In a recent video by Help Net Security, Sean Tufts, managing partner for critical infrastructure and operational technology at Optiv, shared valuable insights on the best practices for maintaining cybersecurity during the hectic holiday season. As the holiday rush brings about an increased risk of cyber threats, businesses need to be extra vigilant to safeguard their systems and data.
One key recommendation provided by Tufts is to pause large changes in your security stack. Rushing out untested IT and security changes in an attempt to start fresh in the New Year can open up vulnerabilities that hackers can exploit. Instead, businesses are advised to consider delaying major updates until staff are back from the holidays and are able to fully focus on testing and implementing these changes.
Another important point emphasized by Tufts is the need to ensure that contractors are well-versed in cybersecurity policies and procedures. With many companies hiring temporary or contract workers to cover staffing gaps during the holiday season, there is a potential security risk if these individuals are not adequately trained in cybersecurity practices. Providing regular briefings on security policies and offering training on vulnerability management can help mitigate these risks and prevent costly mistakes.
Tufts also highlights the value of subscribing to a threat intelligence offering. By leveraging external threat intelligence services, businesses can stay informed about emerging threats and better prepare themselves to respond quickly in the event of an attack. Cybersecurity is a collective effort, and companies can benefit from the insights and expertise provided by threat intelligence offerings.
Furthermore, maintaining a watchful eye on traffic entering the security operations center (SOC) is crucial during the holiday season. Any abnormal activity should be promptly investigated, as it could indicate an attempted breach by malicious actors. With the increase in traffic volumes typically experienced by companies during this time of year, continuous monitoring of network activity is essential to detect and respond to potential threats.
Lastly, businesses are encouraged to communicate the importance of safe IoT stewardship to employees, particularly as many may receive connected devices as gifts.
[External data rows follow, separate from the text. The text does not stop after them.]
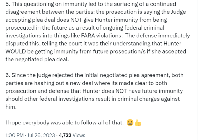This screenshot has height=140, width=198.
Task: Click the paragraph numbered 5 at its start
Action: [x=7, y=4]
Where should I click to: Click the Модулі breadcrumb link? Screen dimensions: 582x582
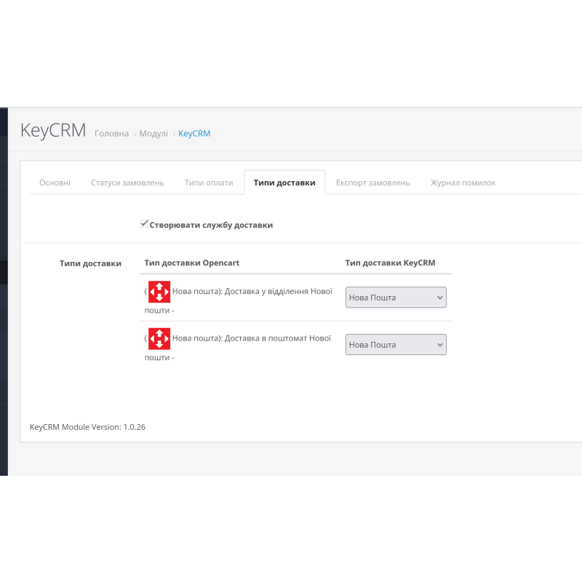point(154,134)
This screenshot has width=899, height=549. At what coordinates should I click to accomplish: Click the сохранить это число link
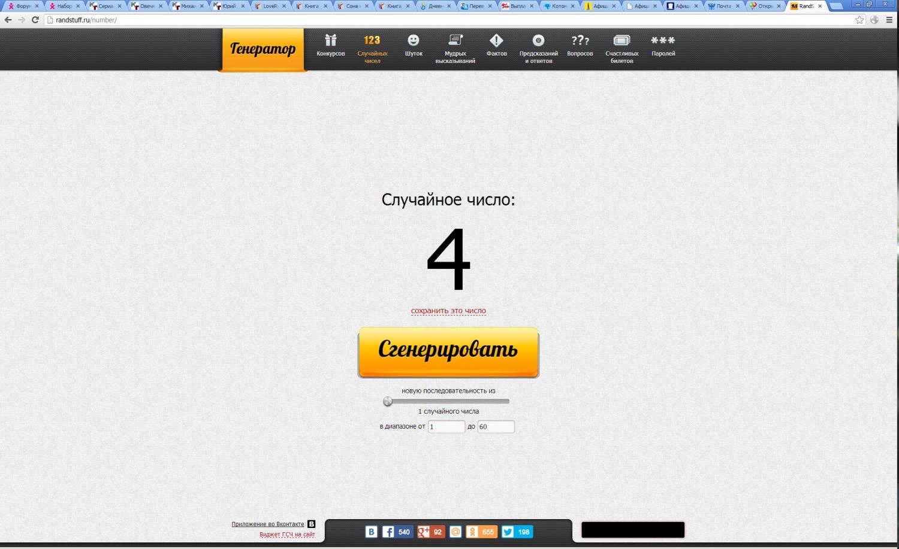point(448,311)
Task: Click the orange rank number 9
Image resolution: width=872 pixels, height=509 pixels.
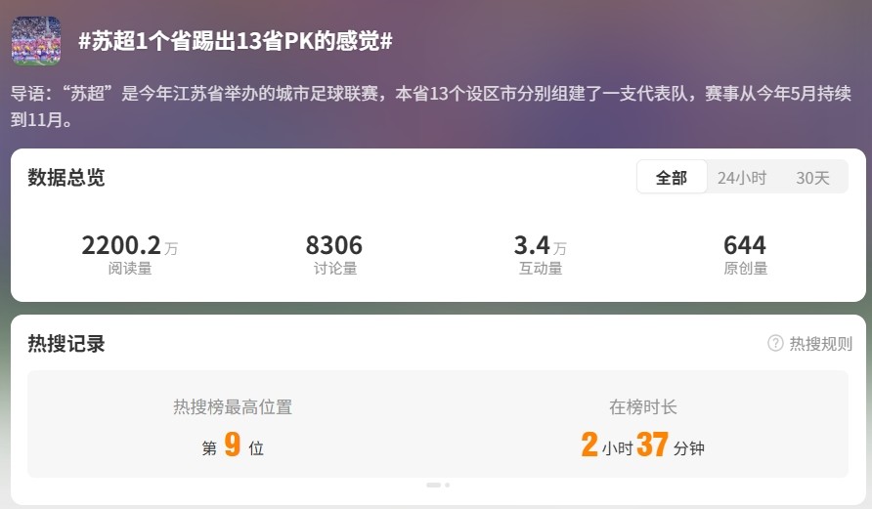Action: (x=233, y=444)
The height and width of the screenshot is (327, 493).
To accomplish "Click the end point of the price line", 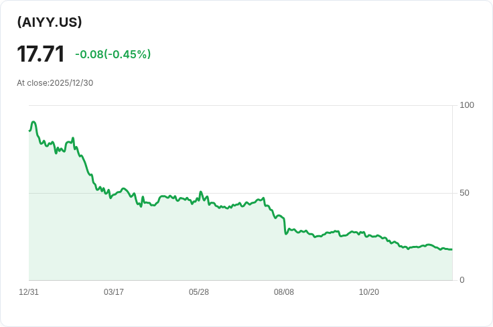I will click(x=452, y=249).
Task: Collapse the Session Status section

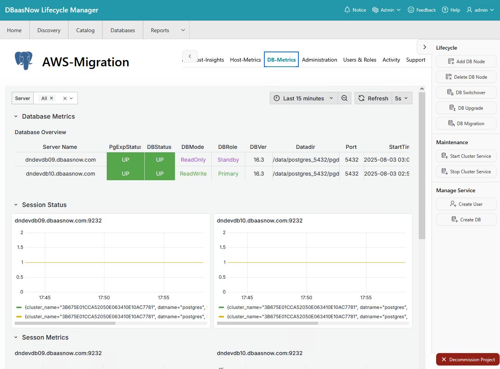Action: [16, 205]
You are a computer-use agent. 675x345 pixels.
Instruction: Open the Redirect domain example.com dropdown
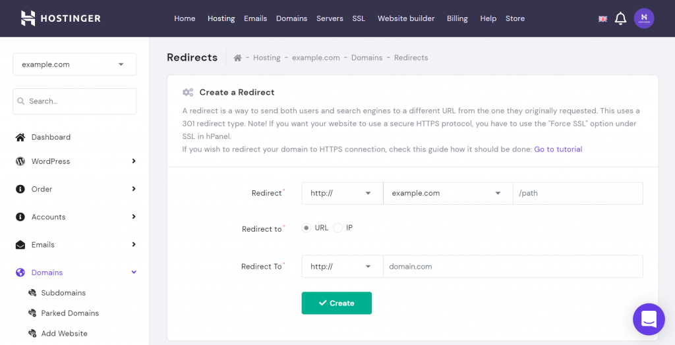pos(448,194)
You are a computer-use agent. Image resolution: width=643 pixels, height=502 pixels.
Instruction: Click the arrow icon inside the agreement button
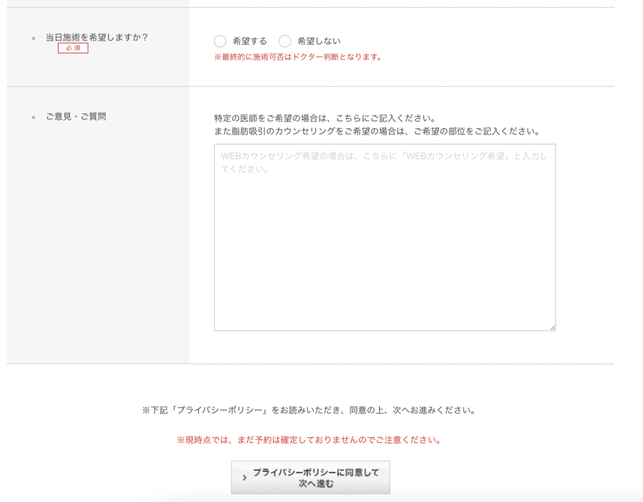click(x=244, y=477)
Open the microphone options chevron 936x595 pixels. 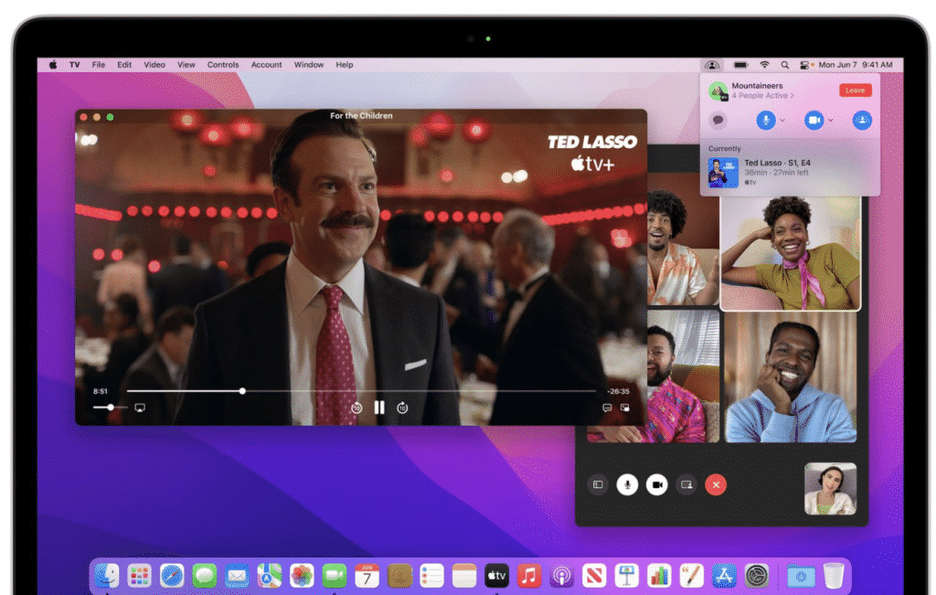[x=783, y=120]
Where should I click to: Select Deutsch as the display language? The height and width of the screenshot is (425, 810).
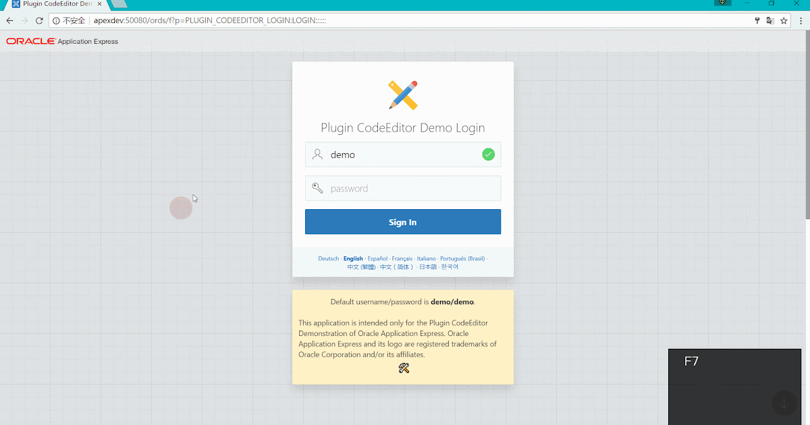click(x=328, y=258)
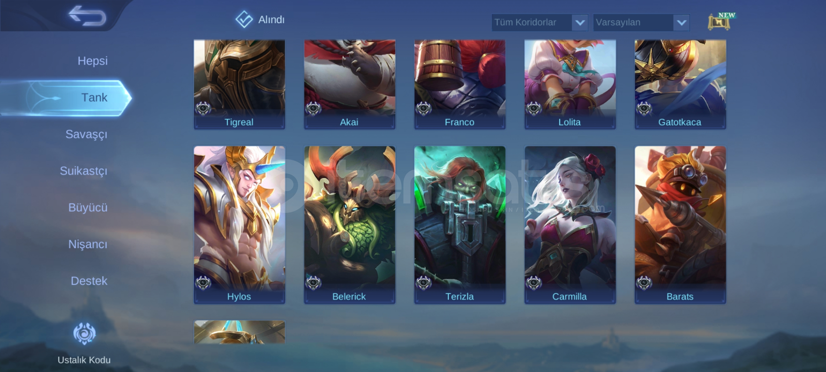
Task: Open the Ustalık Kodu emblem icon
Action: pos(84,333)
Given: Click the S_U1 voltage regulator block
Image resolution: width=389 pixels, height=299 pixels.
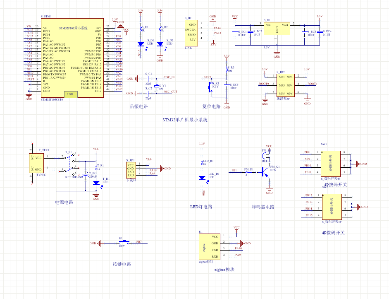Looking at the screenshot, I should [277, 29].
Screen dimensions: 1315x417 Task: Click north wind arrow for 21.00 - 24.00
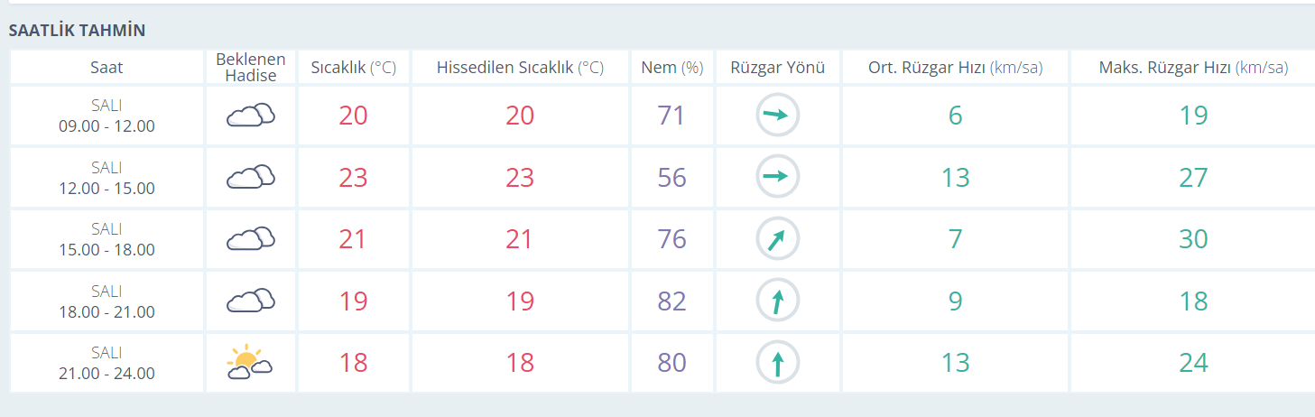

With a significant portion of the workforce still operating remotely or in a hybrid setting, the introduction of new IoT devices can pose security risks if not handled properly. By educating employees on the safe use and storage of corporate devices, businesses can prevent insecure devices from compromising their networks.
In conclusion, the holiday season brings unique challenges to cybersecurity, and it is essential for businesses to implement proactive measures to protect their systems and data. By following best practices such as pausing major changes, educating contractors, leveraging threat intelligence, monitoring network traffic, and promoting safe IoT stewardship, businesses can enhance their cybersecurity posture and minimize the risk of cyber threats during this busy time of year.